YOUR TASK. Go over the data and keep only the lines that include "computer".

*** SOURCE MATERIAL ***

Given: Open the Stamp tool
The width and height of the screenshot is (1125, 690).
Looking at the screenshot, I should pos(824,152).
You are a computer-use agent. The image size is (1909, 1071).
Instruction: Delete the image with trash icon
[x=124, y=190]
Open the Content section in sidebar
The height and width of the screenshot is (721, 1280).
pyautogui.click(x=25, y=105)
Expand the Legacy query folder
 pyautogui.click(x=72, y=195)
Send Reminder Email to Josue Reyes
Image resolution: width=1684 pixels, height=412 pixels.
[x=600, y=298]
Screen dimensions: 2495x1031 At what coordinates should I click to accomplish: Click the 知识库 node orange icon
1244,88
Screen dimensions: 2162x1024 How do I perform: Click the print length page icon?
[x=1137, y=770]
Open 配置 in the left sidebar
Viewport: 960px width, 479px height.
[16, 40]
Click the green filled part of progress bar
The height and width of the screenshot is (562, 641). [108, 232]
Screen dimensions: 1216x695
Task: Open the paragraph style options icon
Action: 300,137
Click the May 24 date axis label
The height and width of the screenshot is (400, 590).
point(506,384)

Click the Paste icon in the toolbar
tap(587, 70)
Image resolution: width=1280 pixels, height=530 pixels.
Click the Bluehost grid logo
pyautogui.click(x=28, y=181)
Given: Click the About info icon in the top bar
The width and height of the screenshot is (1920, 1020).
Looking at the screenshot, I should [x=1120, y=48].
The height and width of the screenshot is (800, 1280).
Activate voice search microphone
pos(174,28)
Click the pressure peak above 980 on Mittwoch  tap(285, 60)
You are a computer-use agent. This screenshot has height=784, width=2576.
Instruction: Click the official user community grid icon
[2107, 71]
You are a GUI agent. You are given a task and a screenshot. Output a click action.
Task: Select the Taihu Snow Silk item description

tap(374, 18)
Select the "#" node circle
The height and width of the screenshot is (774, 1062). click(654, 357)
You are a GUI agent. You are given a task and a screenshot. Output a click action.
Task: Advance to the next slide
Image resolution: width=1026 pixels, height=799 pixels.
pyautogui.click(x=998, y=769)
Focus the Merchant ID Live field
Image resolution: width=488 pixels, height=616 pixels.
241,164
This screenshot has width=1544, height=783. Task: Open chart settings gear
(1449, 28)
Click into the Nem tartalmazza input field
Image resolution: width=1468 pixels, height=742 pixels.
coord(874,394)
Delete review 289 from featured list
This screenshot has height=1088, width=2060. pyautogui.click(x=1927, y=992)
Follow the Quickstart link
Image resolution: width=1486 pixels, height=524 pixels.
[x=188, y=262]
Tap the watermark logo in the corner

***

SOLUTION TO THE EXERCISE.
You are a computer-use agent. The image size is (1909, 1071).
You are a computer-use agent. This screenshot has height=784, width=2576.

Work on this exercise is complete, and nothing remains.